▶ **DATA FOR THE TASK**
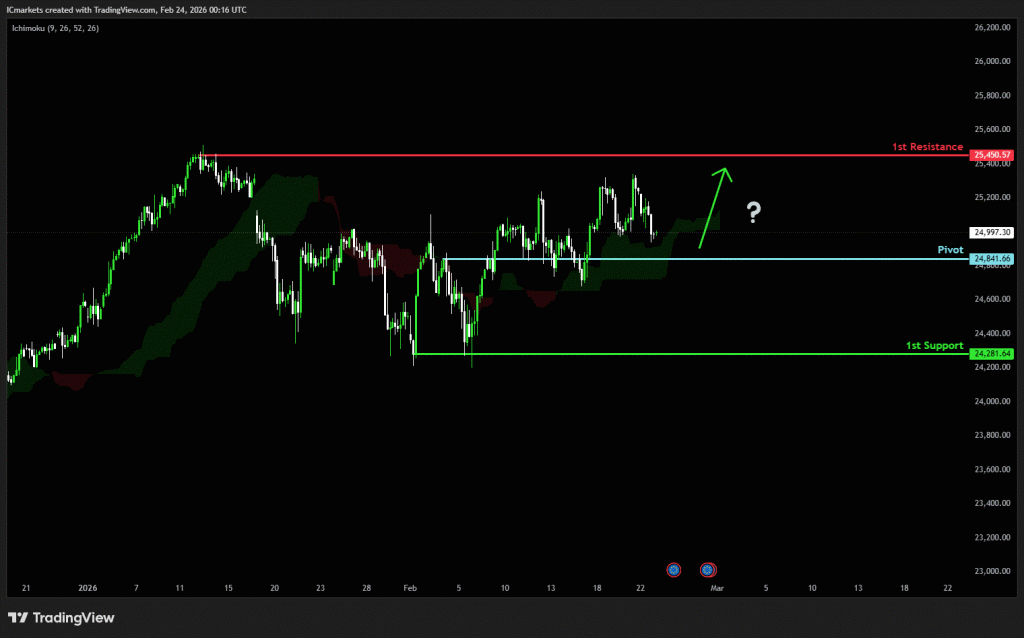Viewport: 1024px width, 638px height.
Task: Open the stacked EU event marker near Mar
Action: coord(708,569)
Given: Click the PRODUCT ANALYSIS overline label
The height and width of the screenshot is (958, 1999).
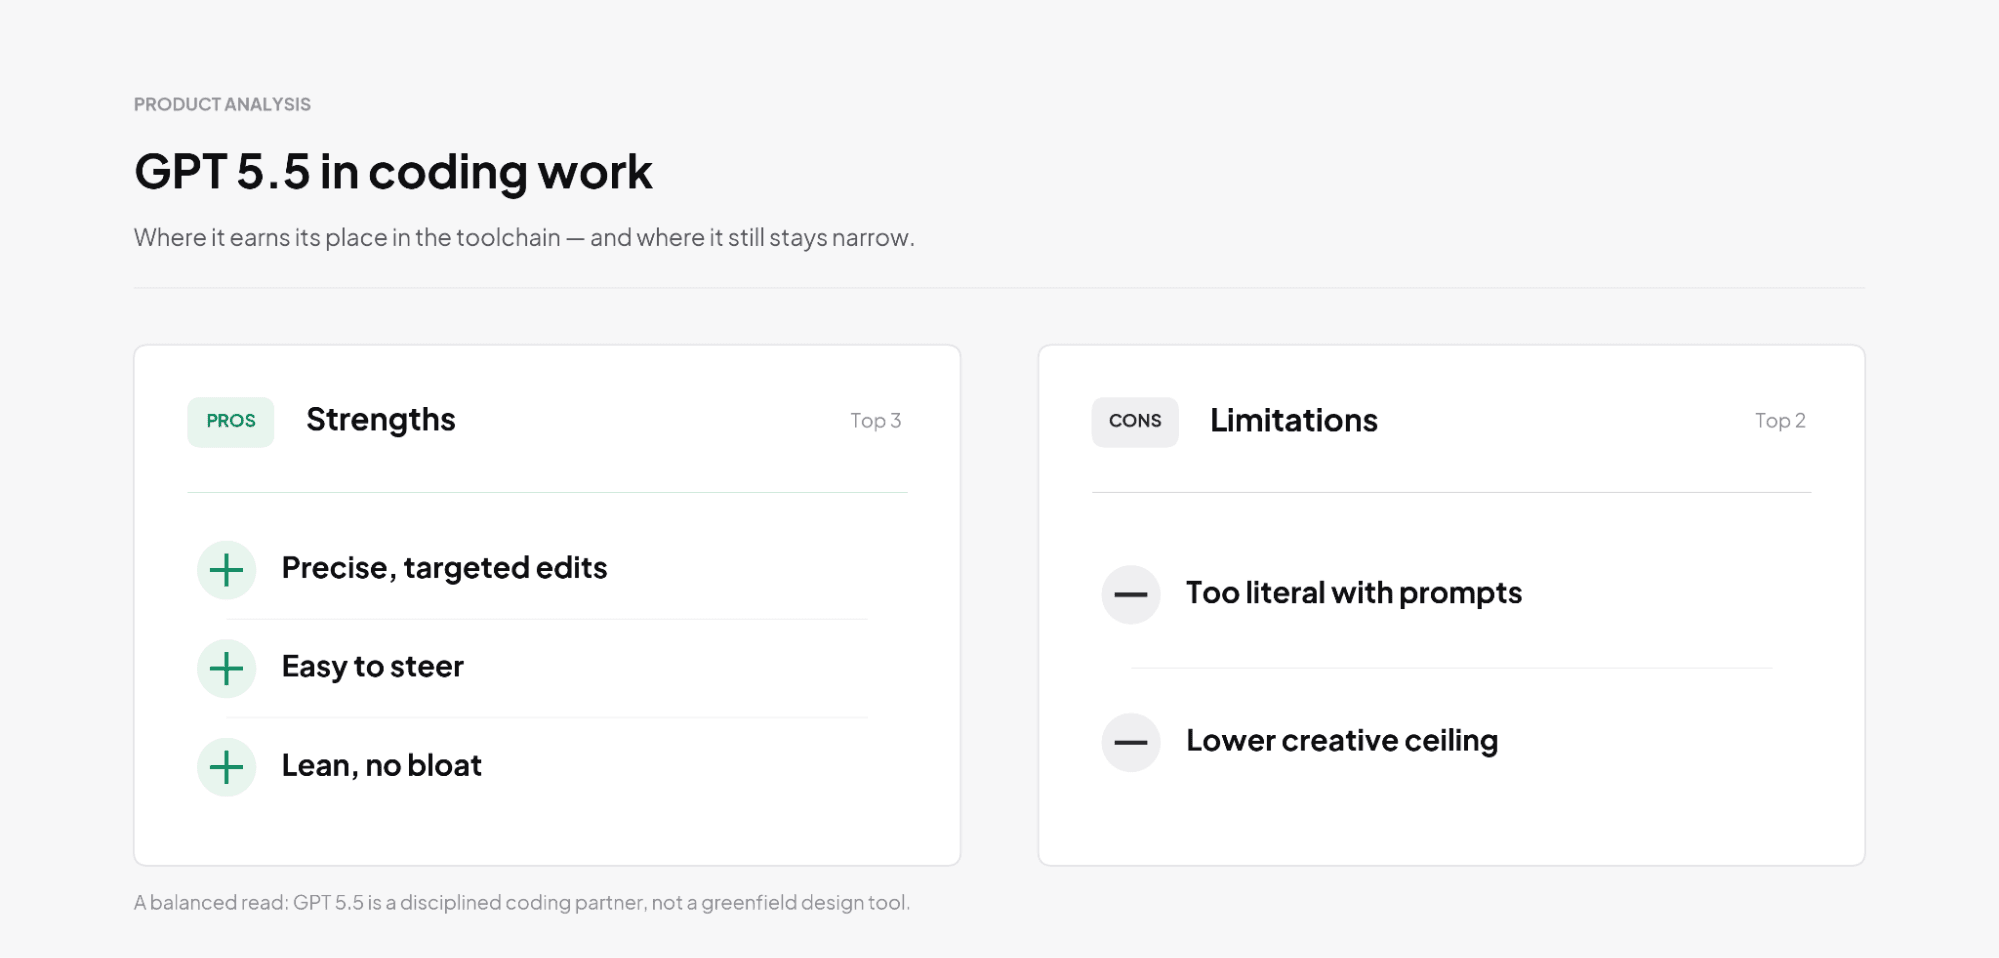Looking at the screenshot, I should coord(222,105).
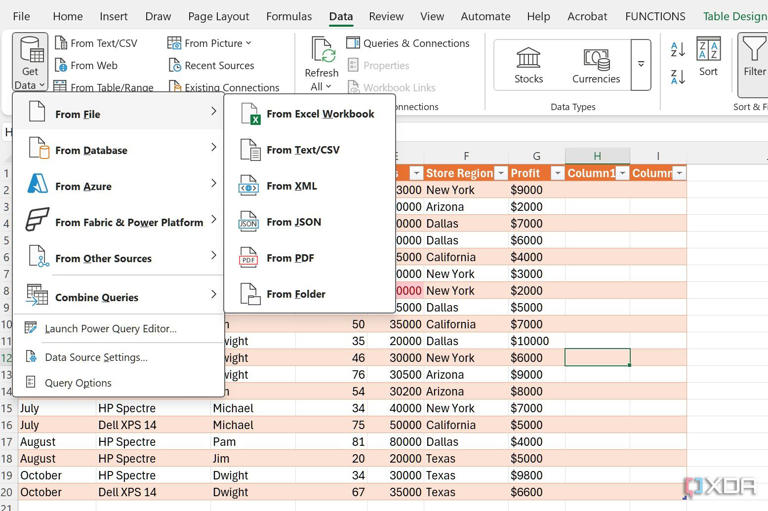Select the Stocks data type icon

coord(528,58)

==

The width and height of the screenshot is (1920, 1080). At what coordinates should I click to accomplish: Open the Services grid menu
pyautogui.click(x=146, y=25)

▶ **WHAT THE EXERCISE ASKS**
Copy the rows word for word, beginning at the line that contains "Viewport: 1024px width, 638px height." and stopping after the line that contains "coord(528,58)", with both of those lines included. Leave the pictures out of your answer.

▶ **FULL ANSWER**
Viewport: 1024px width, 638px height.
Task: Open the stacked EU event marker near Mar
Action: coord(708,569)
Given: Click the PRODUCT ANALYSIS overline label
The height and width of the screenshot is (958, 1999).
Looking at the screenshot, I should coord(222,105).
Select the Stocks data type icon

coord(528,58)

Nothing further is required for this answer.